──────── Fragmento mostrado

Fuera de razón van todos aquéllos que de sus penas y de la muerte de Grisóstomo me culpan; y así ruego a todos los que aquí estáis me estéis atentos, que no será menester mucho tiempo ni gastar muchas palabras para persuadir una verdad a los discretos.
Como podemos ver, Marcela inicia su argumentación diciendo que el juicio que de ella se han hecho los amigos de Grisóstomo no es simplemente una opinión desfavorable hacia su persona, sino algo fuera de razón, disconforme a un recto proceder intelectual. El motivo por el que los amigos de Grisóstomo están fuera de razón es que su pensamiento no está captando la realidad objetiva de los hechos. En efecto, si la verdad es la adecuación del pensamiento a la realidad, y a Marcela se le considera culpable de la muerte de Grisóstomo, siendo realmente inocente –como veremos más adelante–, se está yendo en contra de la verdad y, por tanto, actuando fuera de razón. Por eso ella dice que ha venido a persuadir una verdad, porque su defensa no se basa en su parecer sino en los hechos concretos. Y por si acaso alguno se obstinara en no aceptar la validez de sus palabras, afirma: a los discretos, puesto que discreción es sensatez para formar juicio.

────────────────
──────── Conjunto de datos

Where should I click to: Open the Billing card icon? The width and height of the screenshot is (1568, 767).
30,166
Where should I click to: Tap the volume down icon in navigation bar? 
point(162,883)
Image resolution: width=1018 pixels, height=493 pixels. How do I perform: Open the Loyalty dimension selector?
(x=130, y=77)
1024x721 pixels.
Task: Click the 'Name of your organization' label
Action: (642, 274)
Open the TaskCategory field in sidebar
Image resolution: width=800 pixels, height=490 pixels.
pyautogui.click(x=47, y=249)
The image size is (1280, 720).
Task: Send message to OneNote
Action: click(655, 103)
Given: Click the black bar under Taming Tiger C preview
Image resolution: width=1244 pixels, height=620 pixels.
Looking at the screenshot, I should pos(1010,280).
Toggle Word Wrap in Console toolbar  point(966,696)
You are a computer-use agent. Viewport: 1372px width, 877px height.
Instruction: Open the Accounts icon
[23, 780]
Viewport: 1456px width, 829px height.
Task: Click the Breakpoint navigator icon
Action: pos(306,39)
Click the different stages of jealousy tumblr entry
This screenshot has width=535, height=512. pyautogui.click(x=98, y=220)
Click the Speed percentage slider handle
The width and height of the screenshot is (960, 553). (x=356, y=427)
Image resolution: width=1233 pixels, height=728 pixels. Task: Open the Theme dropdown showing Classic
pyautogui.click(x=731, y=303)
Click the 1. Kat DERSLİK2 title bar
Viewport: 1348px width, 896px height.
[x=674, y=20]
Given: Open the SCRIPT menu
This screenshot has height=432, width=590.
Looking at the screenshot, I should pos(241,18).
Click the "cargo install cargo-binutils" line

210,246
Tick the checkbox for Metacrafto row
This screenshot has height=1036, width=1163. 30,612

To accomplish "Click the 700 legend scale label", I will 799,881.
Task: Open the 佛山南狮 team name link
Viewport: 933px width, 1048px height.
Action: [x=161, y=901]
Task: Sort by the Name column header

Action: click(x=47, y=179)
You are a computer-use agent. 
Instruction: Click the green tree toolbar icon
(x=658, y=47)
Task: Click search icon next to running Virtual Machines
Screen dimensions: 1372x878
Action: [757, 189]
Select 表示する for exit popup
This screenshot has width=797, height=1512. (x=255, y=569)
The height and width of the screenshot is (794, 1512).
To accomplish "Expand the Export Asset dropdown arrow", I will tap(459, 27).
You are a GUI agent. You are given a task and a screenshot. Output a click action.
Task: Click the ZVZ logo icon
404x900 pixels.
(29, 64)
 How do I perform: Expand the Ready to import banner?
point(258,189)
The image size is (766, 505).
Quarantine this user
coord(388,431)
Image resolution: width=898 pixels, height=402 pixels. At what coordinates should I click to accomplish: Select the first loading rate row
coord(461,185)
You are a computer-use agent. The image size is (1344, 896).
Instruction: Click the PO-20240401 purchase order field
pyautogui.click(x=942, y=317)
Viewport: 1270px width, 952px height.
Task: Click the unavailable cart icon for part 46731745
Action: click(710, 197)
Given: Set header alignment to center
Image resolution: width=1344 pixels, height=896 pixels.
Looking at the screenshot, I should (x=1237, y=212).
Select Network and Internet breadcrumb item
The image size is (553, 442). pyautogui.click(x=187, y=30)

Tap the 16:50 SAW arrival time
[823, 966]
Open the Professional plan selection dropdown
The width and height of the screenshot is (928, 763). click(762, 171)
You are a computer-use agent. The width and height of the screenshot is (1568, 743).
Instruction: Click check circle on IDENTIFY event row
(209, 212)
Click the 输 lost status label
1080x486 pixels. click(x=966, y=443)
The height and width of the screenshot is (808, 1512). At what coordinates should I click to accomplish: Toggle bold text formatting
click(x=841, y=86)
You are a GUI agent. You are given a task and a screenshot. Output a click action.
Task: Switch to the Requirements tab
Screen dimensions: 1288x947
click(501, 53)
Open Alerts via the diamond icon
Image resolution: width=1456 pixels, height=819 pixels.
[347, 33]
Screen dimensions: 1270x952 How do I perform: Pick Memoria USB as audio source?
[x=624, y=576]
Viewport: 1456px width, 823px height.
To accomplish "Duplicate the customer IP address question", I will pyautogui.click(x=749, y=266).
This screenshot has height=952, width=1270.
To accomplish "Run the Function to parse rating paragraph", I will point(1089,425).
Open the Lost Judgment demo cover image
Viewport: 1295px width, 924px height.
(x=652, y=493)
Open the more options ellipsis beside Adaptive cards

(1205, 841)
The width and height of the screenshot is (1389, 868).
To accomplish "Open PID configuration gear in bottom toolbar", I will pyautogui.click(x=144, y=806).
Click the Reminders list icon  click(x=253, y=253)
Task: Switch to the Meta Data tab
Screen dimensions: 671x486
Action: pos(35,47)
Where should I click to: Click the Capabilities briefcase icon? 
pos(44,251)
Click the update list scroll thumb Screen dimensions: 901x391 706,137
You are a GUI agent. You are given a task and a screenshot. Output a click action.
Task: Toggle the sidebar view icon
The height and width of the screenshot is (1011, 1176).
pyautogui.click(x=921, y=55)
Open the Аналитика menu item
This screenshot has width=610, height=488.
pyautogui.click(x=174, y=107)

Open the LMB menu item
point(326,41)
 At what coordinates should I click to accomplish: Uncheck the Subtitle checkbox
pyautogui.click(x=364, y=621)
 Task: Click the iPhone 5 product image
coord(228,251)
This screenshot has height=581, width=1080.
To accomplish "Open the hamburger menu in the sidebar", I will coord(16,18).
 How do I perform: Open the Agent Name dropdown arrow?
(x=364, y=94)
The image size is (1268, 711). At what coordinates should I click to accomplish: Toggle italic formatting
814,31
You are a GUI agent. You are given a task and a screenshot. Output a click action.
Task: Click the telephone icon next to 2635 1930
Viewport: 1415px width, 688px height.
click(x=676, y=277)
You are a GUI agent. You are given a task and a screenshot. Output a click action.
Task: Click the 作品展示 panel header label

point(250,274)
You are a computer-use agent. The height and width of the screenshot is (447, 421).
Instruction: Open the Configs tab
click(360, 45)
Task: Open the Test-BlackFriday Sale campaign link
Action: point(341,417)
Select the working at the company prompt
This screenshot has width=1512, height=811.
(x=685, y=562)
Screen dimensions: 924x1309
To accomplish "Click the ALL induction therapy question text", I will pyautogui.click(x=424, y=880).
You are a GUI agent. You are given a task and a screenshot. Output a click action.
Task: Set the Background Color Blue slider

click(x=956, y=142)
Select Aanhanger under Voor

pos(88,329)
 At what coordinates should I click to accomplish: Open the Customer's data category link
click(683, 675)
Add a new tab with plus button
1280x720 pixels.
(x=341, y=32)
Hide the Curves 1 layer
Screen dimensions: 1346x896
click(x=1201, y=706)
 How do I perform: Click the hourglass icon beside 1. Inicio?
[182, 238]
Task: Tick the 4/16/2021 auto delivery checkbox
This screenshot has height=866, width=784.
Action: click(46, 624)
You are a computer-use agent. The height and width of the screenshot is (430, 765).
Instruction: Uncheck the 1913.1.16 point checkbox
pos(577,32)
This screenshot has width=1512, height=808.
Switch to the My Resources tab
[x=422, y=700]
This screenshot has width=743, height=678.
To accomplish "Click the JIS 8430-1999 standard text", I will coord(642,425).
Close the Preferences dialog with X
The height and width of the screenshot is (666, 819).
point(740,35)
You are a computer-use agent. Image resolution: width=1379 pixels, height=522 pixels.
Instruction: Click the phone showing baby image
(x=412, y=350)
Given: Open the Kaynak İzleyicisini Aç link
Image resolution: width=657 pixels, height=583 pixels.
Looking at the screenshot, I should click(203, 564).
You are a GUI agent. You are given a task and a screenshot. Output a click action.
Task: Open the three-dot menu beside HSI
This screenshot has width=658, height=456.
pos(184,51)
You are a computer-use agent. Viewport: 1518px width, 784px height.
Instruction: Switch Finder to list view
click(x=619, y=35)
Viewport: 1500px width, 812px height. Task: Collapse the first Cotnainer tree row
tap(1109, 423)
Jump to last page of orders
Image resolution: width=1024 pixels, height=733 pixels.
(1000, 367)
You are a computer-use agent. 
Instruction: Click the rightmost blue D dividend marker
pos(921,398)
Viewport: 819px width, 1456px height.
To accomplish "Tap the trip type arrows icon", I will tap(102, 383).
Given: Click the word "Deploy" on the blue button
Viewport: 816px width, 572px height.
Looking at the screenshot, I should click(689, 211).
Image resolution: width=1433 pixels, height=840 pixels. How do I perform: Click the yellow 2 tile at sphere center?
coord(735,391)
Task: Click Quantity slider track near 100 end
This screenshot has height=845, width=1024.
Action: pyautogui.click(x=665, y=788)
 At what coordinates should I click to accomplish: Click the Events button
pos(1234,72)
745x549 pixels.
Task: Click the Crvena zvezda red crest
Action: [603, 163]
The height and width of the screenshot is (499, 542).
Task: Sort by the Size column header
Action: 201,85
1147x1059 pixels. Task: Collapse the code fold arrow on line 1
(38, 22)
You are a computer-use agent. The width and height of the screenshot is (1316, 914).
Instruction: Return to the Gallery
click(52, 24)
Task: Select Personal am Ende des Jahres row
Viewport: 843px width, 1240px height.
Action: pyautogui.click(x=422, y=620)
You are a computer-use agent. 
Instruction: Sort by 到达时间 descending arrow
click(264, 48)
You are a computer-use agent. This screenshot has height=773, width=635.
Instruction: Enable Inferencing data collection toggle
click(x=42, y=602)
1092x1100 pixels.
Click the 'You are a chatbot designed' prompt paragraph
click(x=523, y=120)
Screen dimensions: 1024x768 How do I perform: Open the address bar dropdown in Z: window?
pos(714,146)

────────────────

■ Ejercicio planteado A
Reproduce del fragmento sobre Marcela el pasaje que va desde "Fuera de razón van" hasta "a los discretos.", ambos incluidos.
■ Ejercicio planteado B
Explica en una a tres oraciones por qué, según el fragmento sobre Marcela, los amigos de Grisóstomo están fuera de razón.
Apóyate únicamente en el fragmento sobre Marcela, sin recurrir al listado.

■ Respuesta completa A
Fuera de razón van todos aquéllos que de sus penas y de la muerte de Grisóstomo me culpan; y así ruego a todos los que aquí estáis me estéis atentos, que no será menester mucho tiempo ni gastar muchas palabras para persuadir una verdad a los discretos.

■ Respuesta completa B
Lo están porque su pensamiento no capta la realidad objetiva de los hechos. Si la verdad es la adecuación del pensamiento a la realidad, culpar a Marcela de la muerte de Grisóstomo cuando en realidad es inocente supone ir en contra de la verdad y, por tanto, actuar fuera de razón.